Another minute brought another addition. The younger boy, a remarkable stout, forward child, of two years old, having got the door opened for him by some one without, made his determined appearance among them, and went straight to the sofa to see what was going on, and put in his claim to any thing good that might be giving away.

There being nothing to be eat, he could only have some play; and as his aunt would not let him tease his sick brother, he began to fasten himself upon her, as she knelt, in such a way that, busy as she was about Charles, she could not shake him off. She spoke to him -- ordered, intreated, and insisted in vain. Once she did contrive to push him away, but the boy had the greater pleasure of getting upon her back again directly.

"Walter," said she, "get down this moment. You are extremely troublesome. I am very angry with you."

"Walter," cried Charles Hayter, "why do you not do as you are bid? Do not you hear your aunt spake? Come to me, Walter, come to cousin Charles."

But not a bit did Walter stir.

In another moment, however, she could herself in the state of being released from him; some one was taking him from her, though he had bent down her head so much, that his little sturdy hands were unfastened from around her neck, and he was resolutely borne away, before she knew that Captain Wentworth had done it.

Her sensations on the discovery made her perfectly speechless.

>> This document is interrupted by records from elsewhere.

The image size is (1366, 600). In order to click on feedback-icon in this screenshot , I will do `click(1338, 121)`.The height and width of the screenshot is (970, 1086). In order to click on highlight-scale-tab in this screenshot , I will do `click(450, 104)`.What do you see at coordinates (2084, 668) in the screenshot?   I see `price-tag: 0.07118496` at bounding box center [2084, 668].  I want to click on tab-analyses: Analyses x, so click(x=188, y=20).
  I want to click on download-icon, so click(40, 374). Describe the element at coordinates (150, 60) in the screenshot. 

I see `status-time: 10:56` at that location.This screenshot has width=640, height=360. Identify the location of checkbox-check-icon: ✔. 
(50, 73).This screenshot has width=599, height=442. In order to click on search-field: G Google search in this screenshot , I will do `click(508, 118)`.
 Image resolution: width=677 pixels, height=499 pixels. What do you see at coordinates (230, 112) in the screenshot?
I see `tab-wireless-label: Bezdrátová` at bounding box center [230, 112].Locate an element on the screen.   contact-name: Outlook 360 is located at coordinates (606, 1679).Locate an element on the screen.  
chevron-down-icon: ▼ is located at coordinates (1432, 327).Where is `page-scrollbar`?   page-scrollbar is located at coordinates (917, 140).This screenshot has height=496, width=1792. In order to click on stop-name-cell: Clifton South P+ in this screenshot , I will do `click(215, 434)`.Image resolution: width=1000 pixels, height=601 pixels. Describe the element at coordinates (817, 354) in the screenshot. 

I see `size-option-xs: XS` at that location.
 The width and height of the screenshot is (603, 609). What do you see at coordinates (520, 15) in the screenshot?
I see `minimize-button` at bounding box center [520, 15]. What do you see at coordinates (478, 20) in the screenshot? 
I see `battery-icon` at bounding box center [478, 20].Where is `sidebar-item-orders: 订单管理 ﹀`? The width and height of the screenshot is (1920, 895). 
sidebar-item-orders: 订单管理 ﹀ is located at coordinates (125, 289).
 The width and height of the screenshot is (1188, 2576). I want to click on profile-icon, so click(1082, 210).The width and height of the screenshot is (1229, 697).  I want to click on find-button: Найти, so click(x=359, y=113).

She could not even thank him. She could only hang over little Charles, with most disordered feelings. His kindness in stepping forward to her relief -- the manner -- the silence in which it had passed -- the little particulars of the circumstance -- with the conviction soon forced on her by the noise he was studiously making with the child, that he meant to avoid hearing her thanks, and rather sought to testify that her conversation was the last of his wants, produced such a confusion of varying, but very painful agitation, as she could not recover from, till enabled by the entrance of Mary and the Miss Musgroves to make over her little patient to their cares, and leave the room. She could not stay. It might have been an opportunity of watching the loves and jealousies of the four; they were now all together, but she could stay for none of it. It was evident that Charles Hayter was not well inclined towards Captain Wentworth. She had a strong impression of his having said, in a vext tone of voice, after Captain Wentworth's interference, "You ought to have minded me, Walter; I told you not to teaze your aunt;" and could comprehend his regretting that Captain Wentworth should do what he ought to have done himself. But neither Charles Hayter's feelings, nor any body's feelings, could interest her, till she had a little better arranged her own. She was ashamed over herself, quite ashamed of being so nervous, so overcome by such a trifle; but so it was; and it required a long application of solitude and reflection to recover her.

~Persuasion (with original spelling)
The picture used in this post was found at Solitary Elegance.

4 comments:

nsowers said...

I thoroughly enjoy that scene. And I LOVE the picture that accompanied it! It's exactly how one would pictue it, although I confess that I "saw" it from the opposite angle; from Anne's left side. :) But I really like the admiration she feels towards Cptn. W. for "rescuing" her. What maiden doesn't enjoy being rescued? :) Thanks for posting it.

Ana said...

Nikki,
I know, this is one of my favorite scenes, obviously, since I posted it. :) But yes, I love the picture too!! Also, I KNOW!!!! I "saw" it from Anne's left side too. :) We're so funny. :) I love how it describes what she feels toward Captain Wentworth; thankfulness, yet sad, unsure, and scared. :) Amazing how Jane writes!!! Thanks for your comment!!!

Robert said...

I enjoyed that scene.Since it wasn't in either of the movies I wasn't too familiar with it.It shows Anne's mixed feelings about Wentworth and gives Wentworth a chance to help Anne out.I also liked the artwork that went with it.

Ana said...

Robert~
Yes, I was very sad when I found out that neither movie had this scene, I really wanted to see someone act it out!